EXERCISE TASK: Please rewrite the part of the data that opens at its first line and closes with the line containing "(x=22, y=123)", replacing "Dictionaries" with "Documents" and keeping everything else unchanged. Leave the pictures out of your answer.

---*---

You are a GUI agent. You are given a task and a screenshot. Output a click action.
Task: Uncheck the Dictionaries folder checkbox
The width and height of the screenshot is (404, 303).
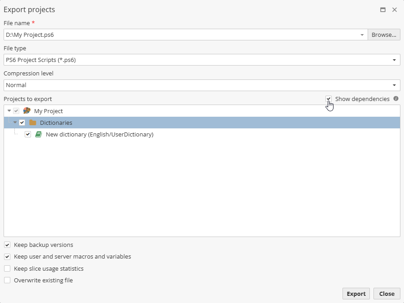(x=22, y=123)
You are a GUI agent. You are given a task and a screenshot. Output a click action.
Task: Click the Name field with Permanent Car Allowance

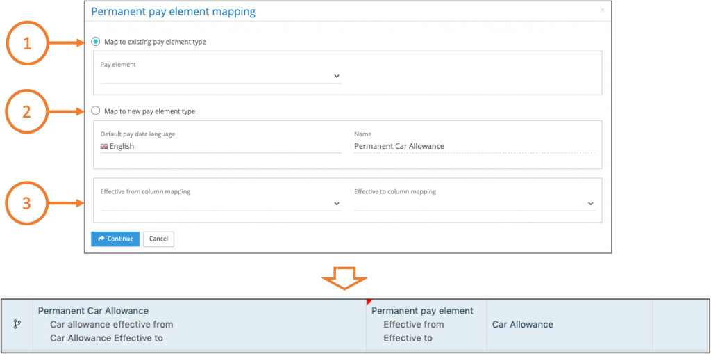(474, 146)
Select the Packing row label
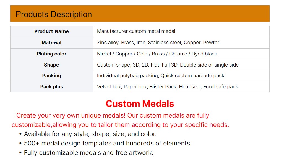The height and width of the screenshot is (159, 292). (x=52, y=76)
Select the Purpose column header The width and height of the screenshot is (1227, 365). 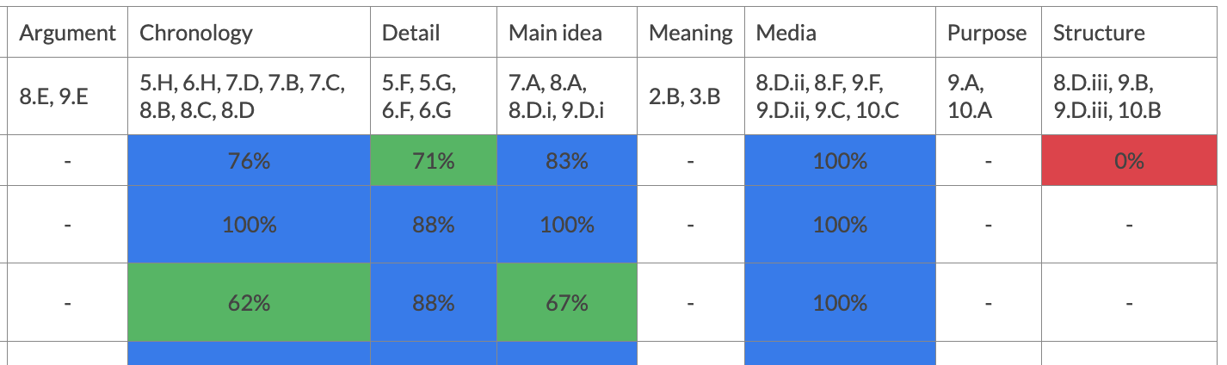click(x=988, y=33)
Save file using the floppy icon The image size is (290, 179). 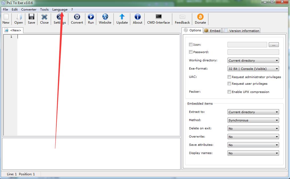click(x=31, y=17)
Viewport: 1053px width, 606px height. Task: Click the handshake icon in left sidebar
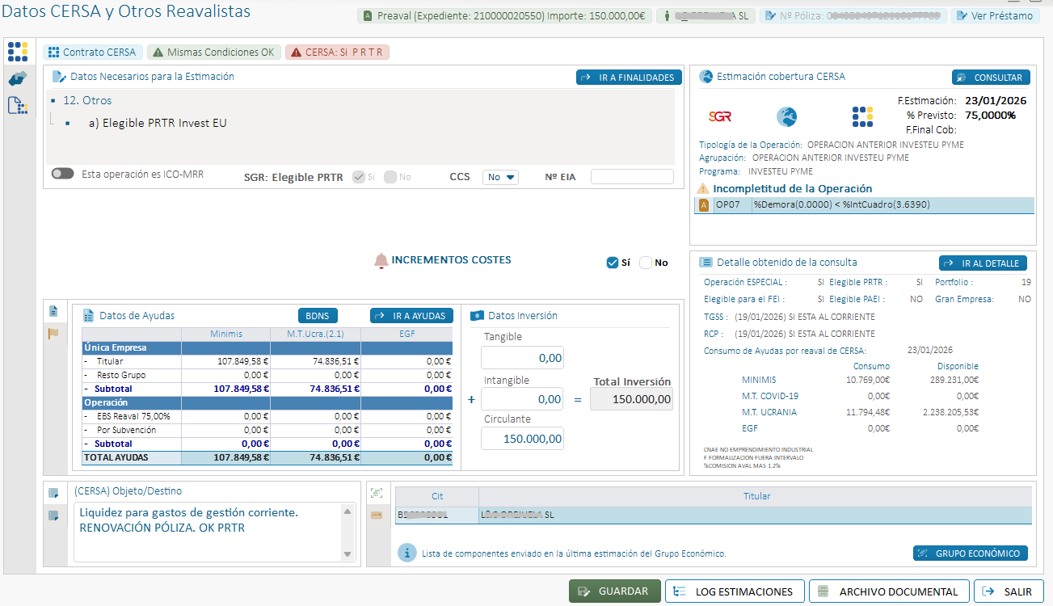pos(17,78)
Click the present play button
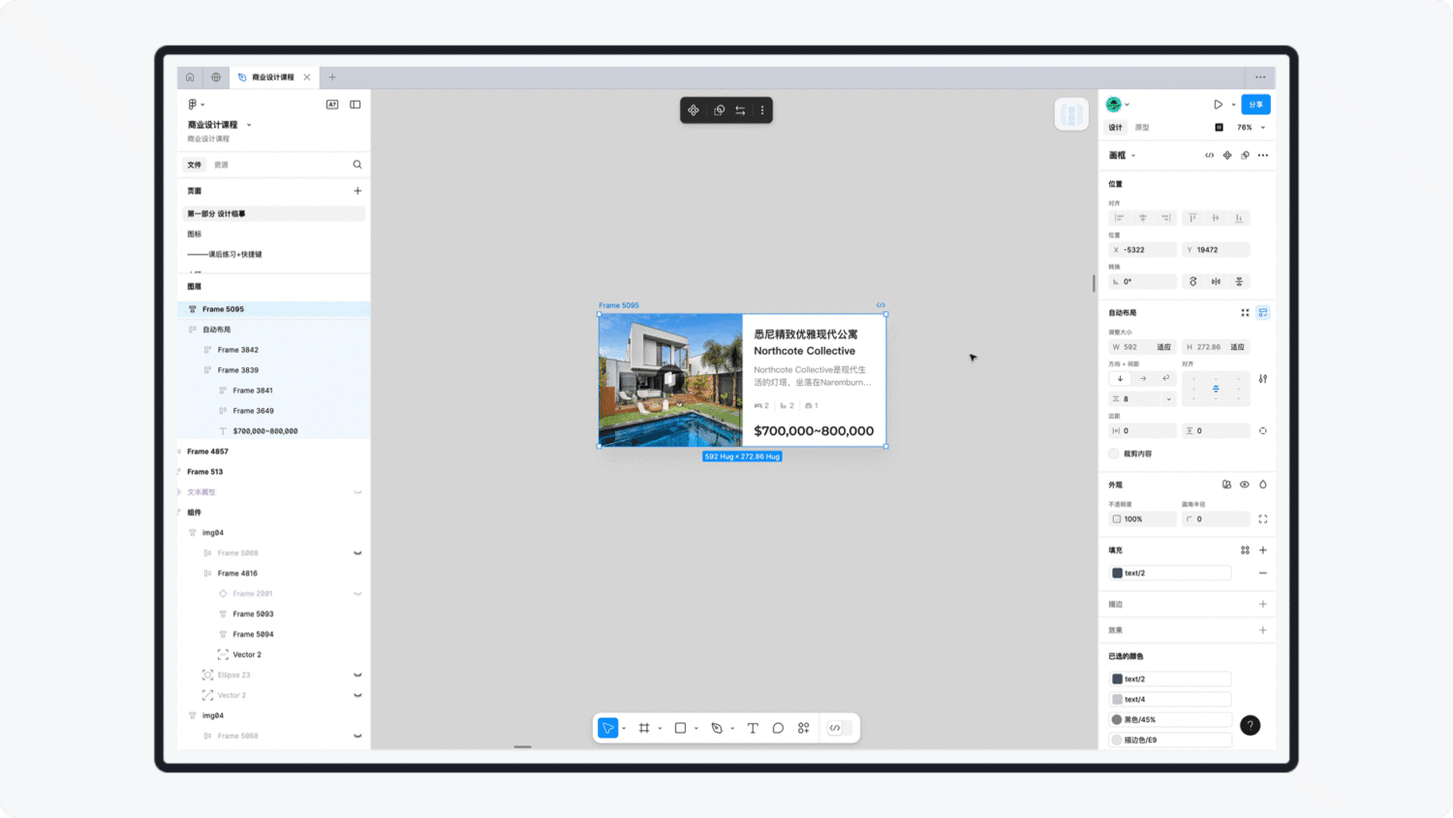The height and width of the screenshot is (818, 1453). pos(1220,104)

---*---

FULL OUTPUT:
You are a GUI agent. You are given a task and a screenshot. Output a click action.
Task: Uncheck the Documents folder checkbox
The width and height of the screenshot is (404, 303).
(x=22, y=123)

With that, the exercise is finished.